Saturday, January 05, 2008

Licklicklick

Yesterday was Day 7 of the Mystery Illness, and I finally went to the doctor. My old doctor retired, so I told them I didn't care who they gave me. Anyway, they assigned me a doctor--we'll call him Dr. Kangaroo. He seemed very nice, but this is roughly what my doctor visit looked like:

Allison: Hi, I've got all the symptoms of mono.
Dr. Kangaroo: Hm. So you're sick, you say?
Allison: Oh, also, my mother had mono last month.
Dr. Kangaroo: No, she didn't.
Allison: Yes, she did.
Dr. Kangaroo: No, adults don't get mono. College kids don't get it either. Only teenagers get mono.
Allison: Um, she had the bloodwork done.
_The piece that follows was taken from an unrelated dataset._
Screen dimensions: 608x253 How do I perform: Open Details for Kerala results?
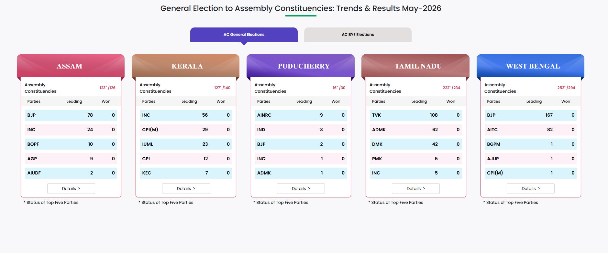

She had mono. Also, mono is going around campus with a vengeance.
Dr. Kangaroo: Nah, you're just sick.
Allison: Maybe I should at least get the bloodwork? I've been sick for seven days with the same symptoms my mother had.
Dr. Kangaroo: Nah. You have "that viral thing that's going around." Not that I can tell, since my entire diagnostic criteria seems to be sticking a flashlight in your ears.
Allison: Um, am I paying for this? Maybe you should check my throat for white patches. Or maybe you should at least ask about my symptoms.
Dr. Kangaroo: No, no. How about I poke you in the stomach for while? Here, does this hurt? Jab.
Allison: Yes.
Dr. Kangaroo: This? Jab.
Allison: Yes.
Dr. Kangaroo: And this? Jab.
Allison: Yes. You poking me in the stomach hurts.
Dr. Kangaroo: Hm. Must be gastrointestinal.
Allison: What? I don't have gastrointestinal symptoms.
Dr. Kangaroo: You've had some vomiting, yes?
Allison: No.
Dr. Kangaroo: Diarrhea?
Allison: No.
Dr. Kangaroo: Oh. Well, you will. As for my diagnosis: you're sick.
Allison: No shit.
Dr. Kangaroo: Tell you what--if you're still sick in ten days, come back and see me.
Allison: Oh, of course, I mean, once I've been sick for SEVENTEEN days, it might be a good idea to see a doctor then.

And then I kicked him in the balls for the sheer satisfaction of it. I mean, my ninety bucks had to buy me something, didn't it?